The second axiom says: when combining three elements, it doesn’t matter where you put the parentheses.

$$(a \cdot b) \cdot c = a \cdot (b \cdot c)$$

This means we can write $a \cdot b \cdot c$ without ambiguity.

Why it matters

Without associativity, the expression $a \cdot b \cdot c$ would be ambiguous — you’d need to specify which pair to combine first, and different choices might give different results.

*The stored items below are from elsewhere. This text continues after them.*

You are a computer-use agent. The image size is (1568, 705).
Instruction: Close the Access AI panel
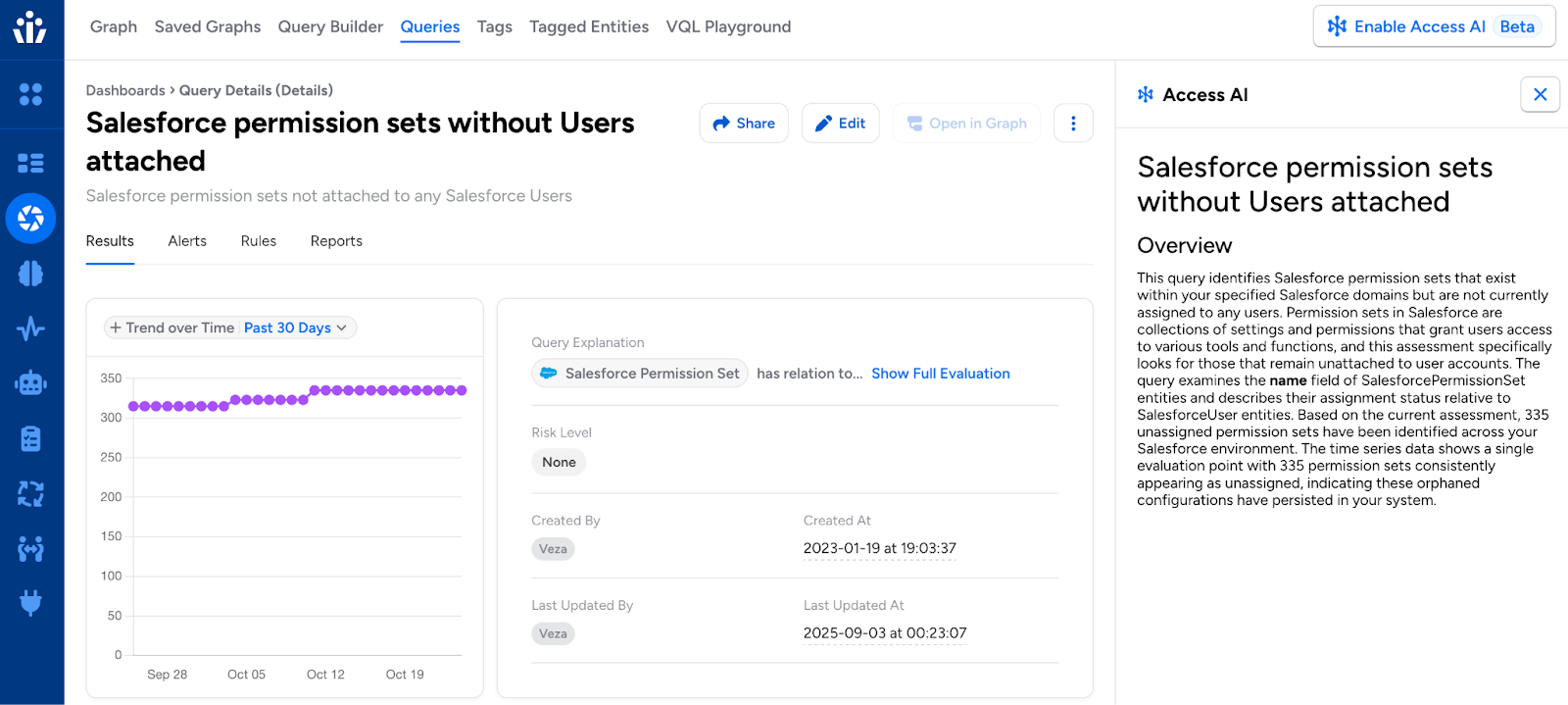1540,95
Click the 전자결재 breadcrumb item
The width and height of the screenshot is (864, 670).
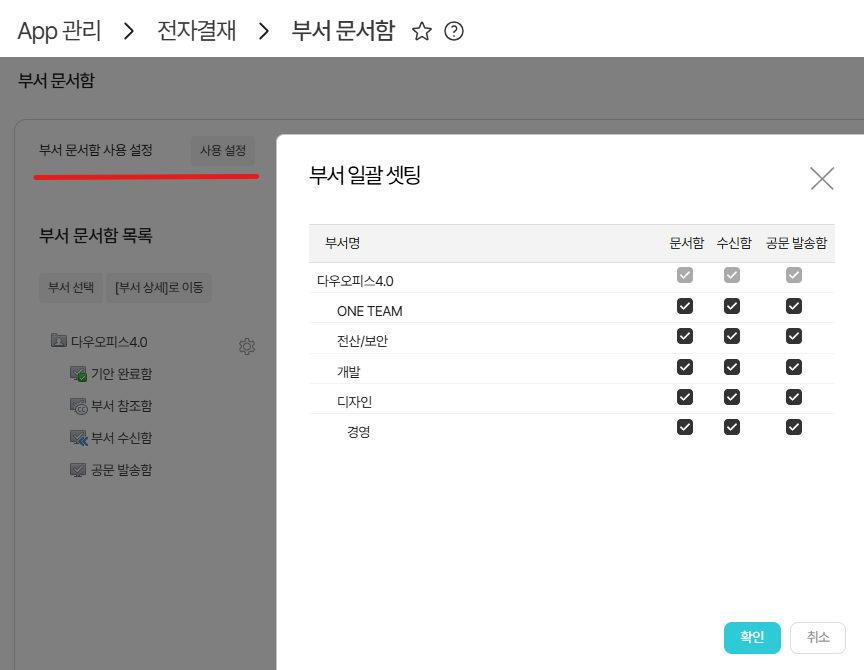coord(197,31)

With associativity, you can chain as many operations as you like — $a \cdot b \cdot c \cdot d \cdot e$ — and evaluate them in any order, always getting the same result. This is what makes groups computable: you never need to track grouping.

Where associativity holds

Addition: $(2 + 3) + 4 = 5 + 4 = 9$ and $2 + (3 + 4) = 2 + 7 = 9$. Always.

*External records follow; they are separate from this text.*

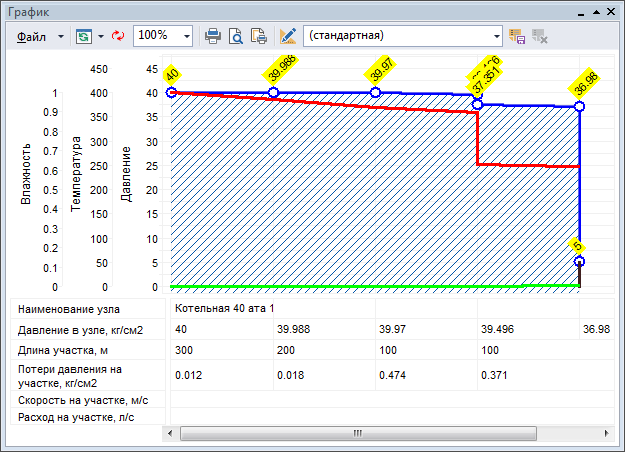Click the delete template icon
The image size is (625, 452).
pyautogui.click(x=540, y=35)
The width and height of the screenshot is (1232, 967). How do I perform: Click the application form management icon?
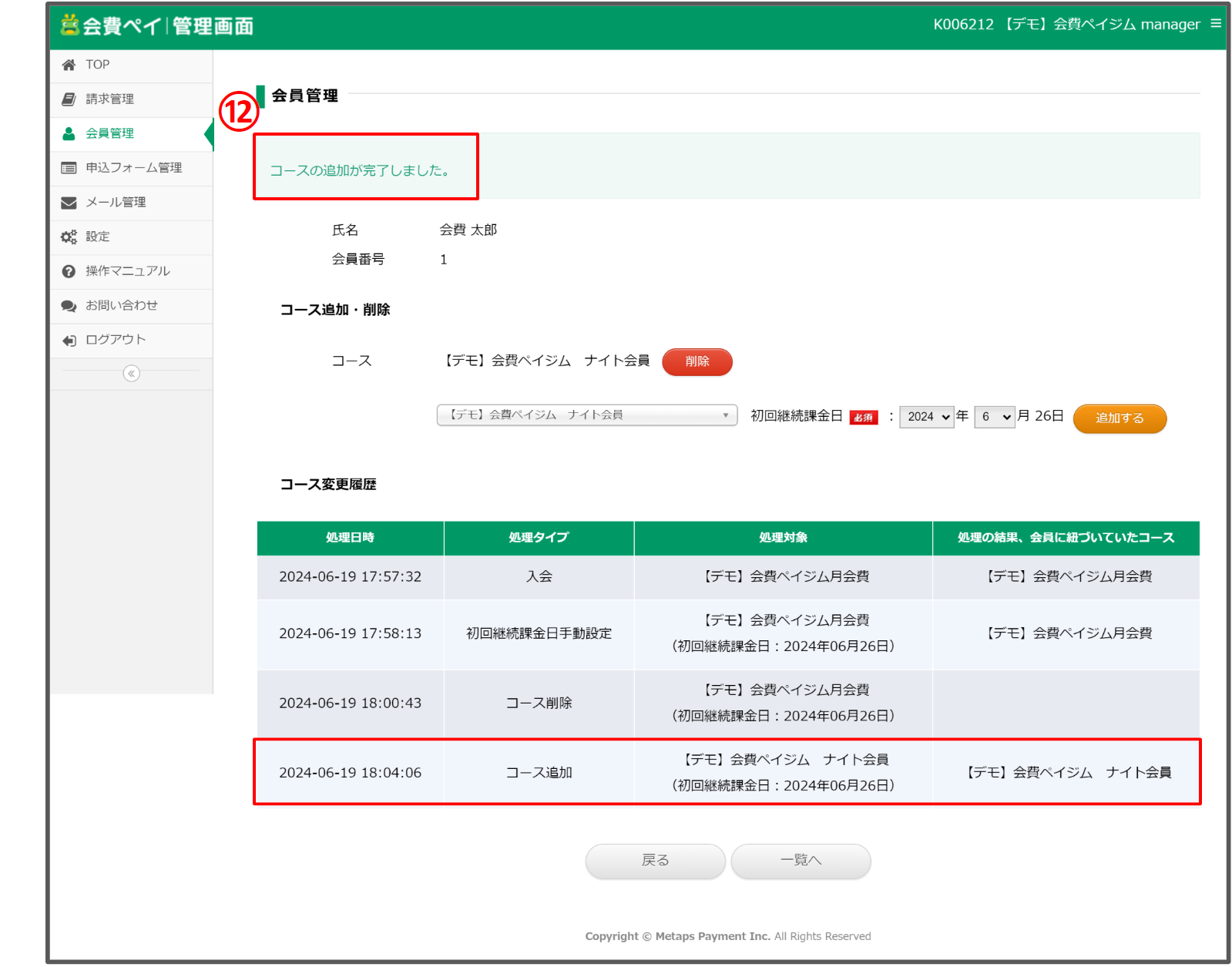coord(69,168)
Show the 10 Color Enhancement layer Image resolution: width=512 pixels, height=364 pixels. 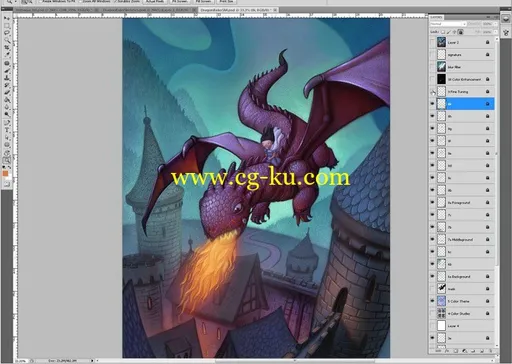click(433, 79)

Multiplication: $(2 \times 3) \times 4 = 24$ and $2 \times (3 \times 4) = 24$.

Permutation composition: composing rearrangements is associative — doing $\sigma$ then $\tau$ then $\rho$ gives the same result regardless of grouping.

Matrix multiplication: $(AB)C = A(BC)$ always.

Where associativity fails

Subtraction: $(7 - 3) - 2 = 2$ but $7 - (3 - 2) = 6$. Different!

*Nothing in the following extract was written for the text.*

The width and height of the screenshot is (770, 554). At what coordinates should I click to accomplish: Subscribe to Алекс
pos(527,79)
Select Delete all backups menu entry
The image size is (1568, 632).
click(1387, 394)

Division: $(12 \div 4) \div 3 = 1$ but $12 \div (4 \div 3) = 9$.

Exponentiation: $(2^3)^2 = 64$ but $2^{(3^2)} = 512$.

Cross product of vectors: $(\mathbf{a} \times \mathbf{b}) \times \mathbf{c} \neq \mathbf{a} \times (\mathbf{b} \times \mathbf{c})$ in general.

Commutativity — the axiom groups DON’T require

Note that associativity ($a \cdot b \cdot c$ grouping) is different from commutativity ($a \cdot b = b \cdot a$ ordering). Groups require associativity but NOT commutativity. In $S_3$, composing permutations $(12)$ then $(13)$ gives a different result from $(13)$ then $(12)$.

Groups that are also commutative are called abelian (after Niels Henrik Abel — whom we’ll meet again when we discuss the quintic).